Instructions to follow
Your task is to transcribe all the entries exactly, excluding pictures.

Excerpted data
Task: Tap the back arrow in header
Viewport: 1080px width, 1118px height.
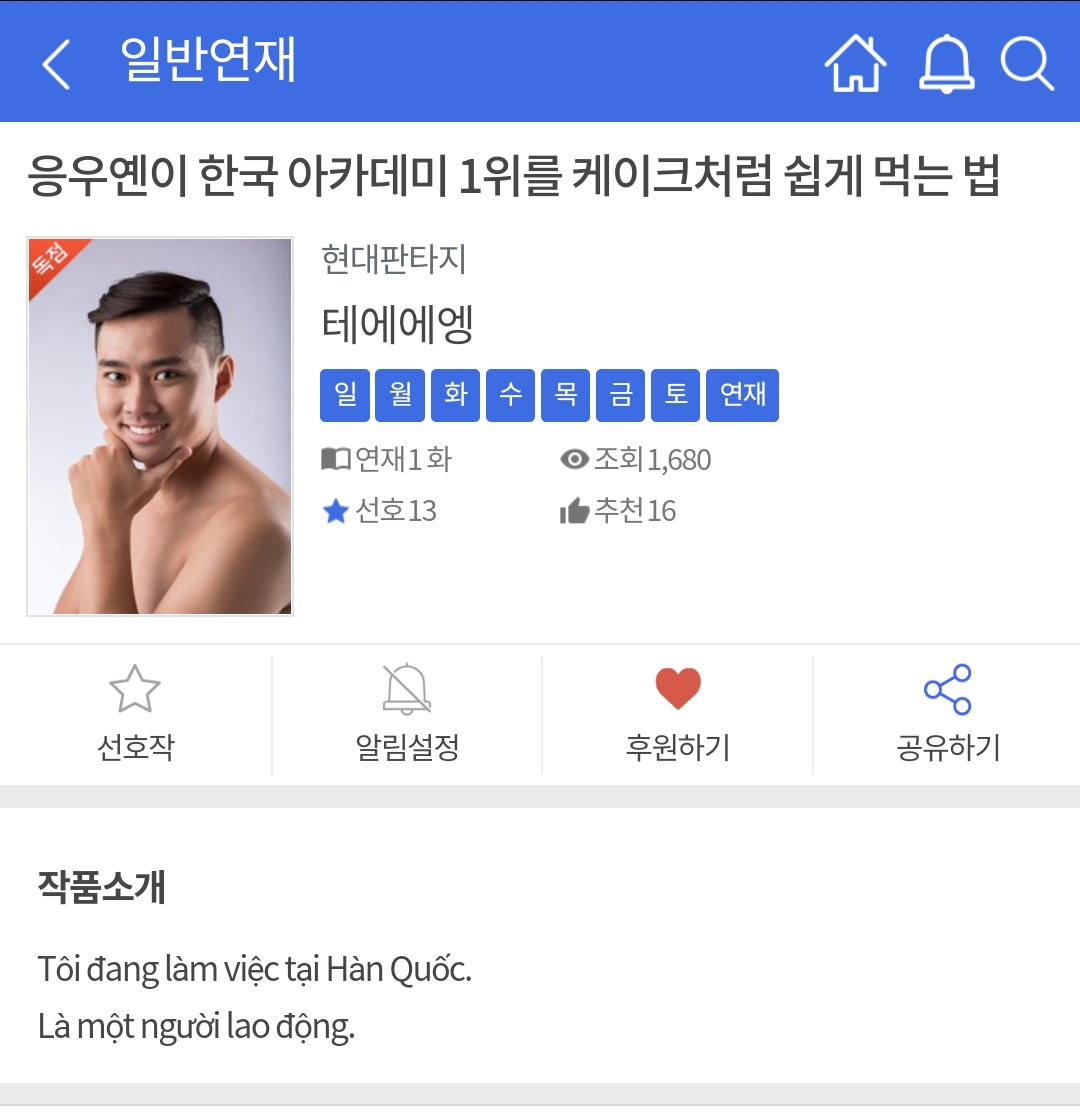Action: [x=56, y=64]
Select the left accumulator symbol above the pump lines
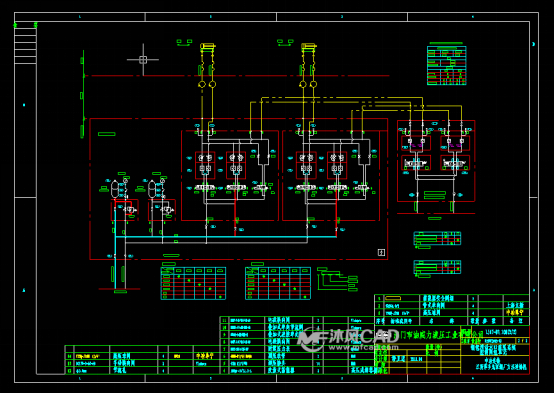The width and height of the screenshot is (554, 393). click(x=115, y=189)
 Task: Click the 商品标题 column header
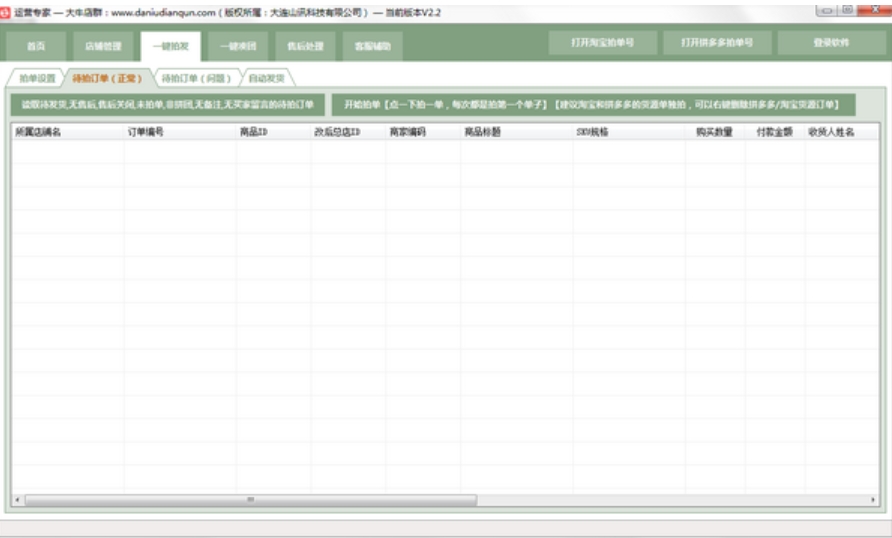(482, 131)
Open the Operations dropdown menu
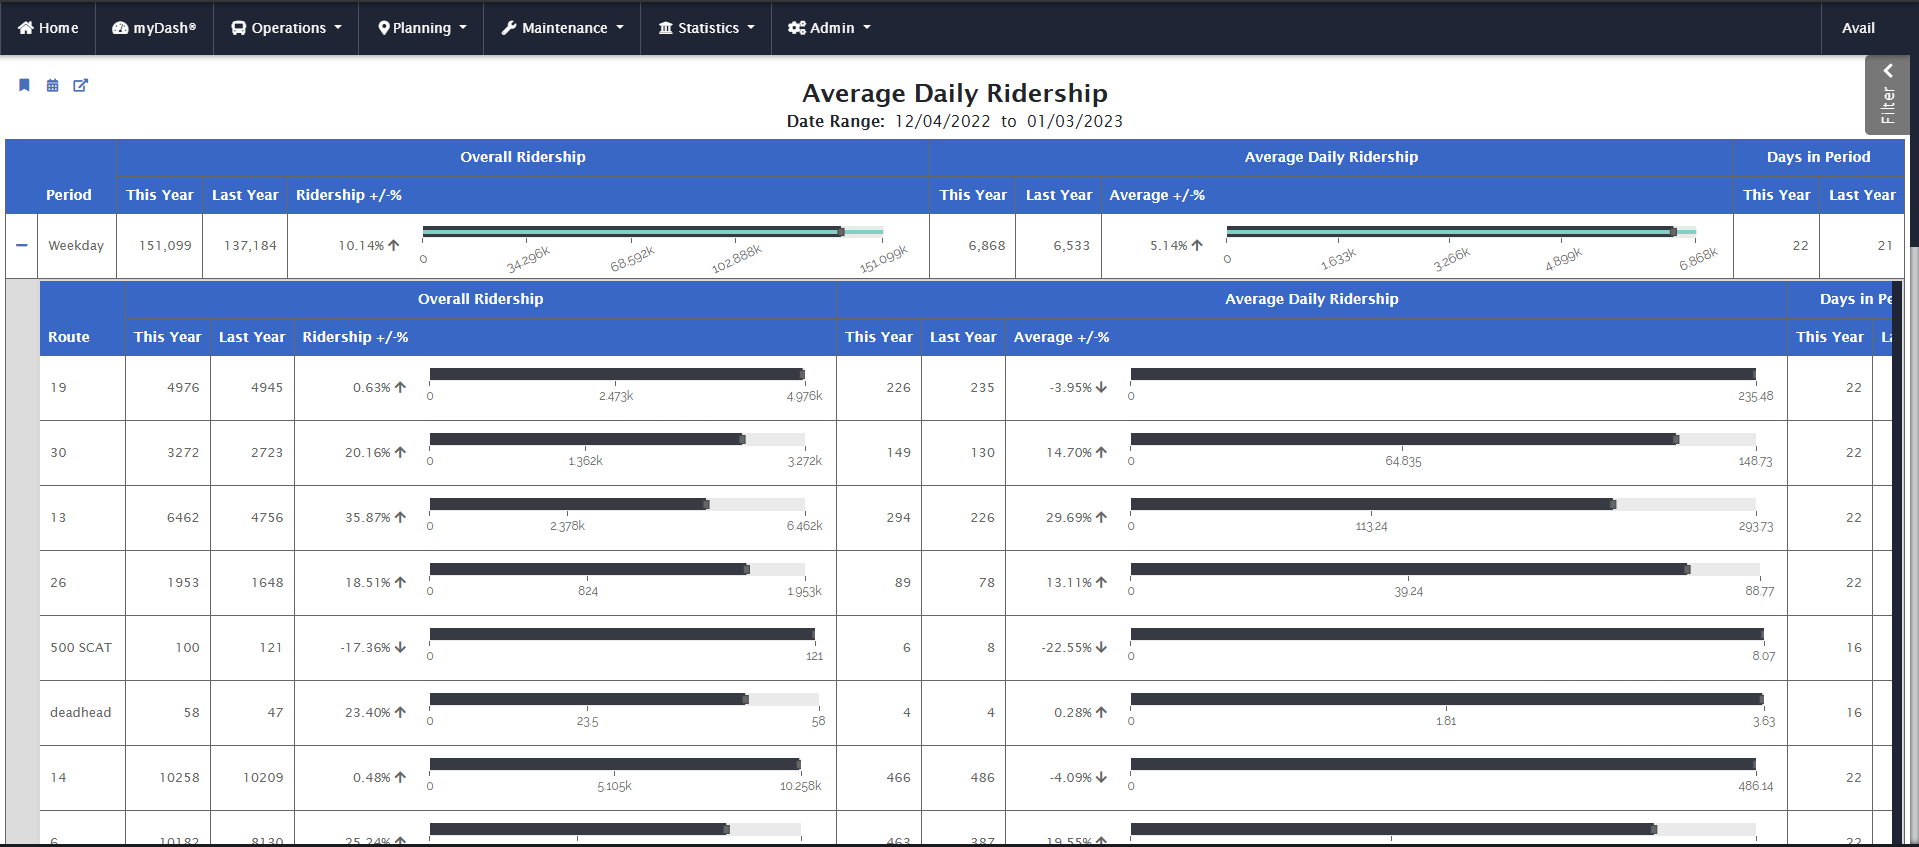This screenshot has height=847, width=1919. point(286,28)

Answer to the problem
Task: Tap the back arrow in header
Viewport: 1080px width, 1118px height.
Action: [x=56, y=64]
Select the left accumulator symbol above the pump lines
The width and height of the screenshot is (554, 393). click(x=115, y=189)
 Task: Click the 商品标题 column header
(482, 131)
Open the Operations dropdown menu
This screenshot has height=847, width=1919. point(286,28)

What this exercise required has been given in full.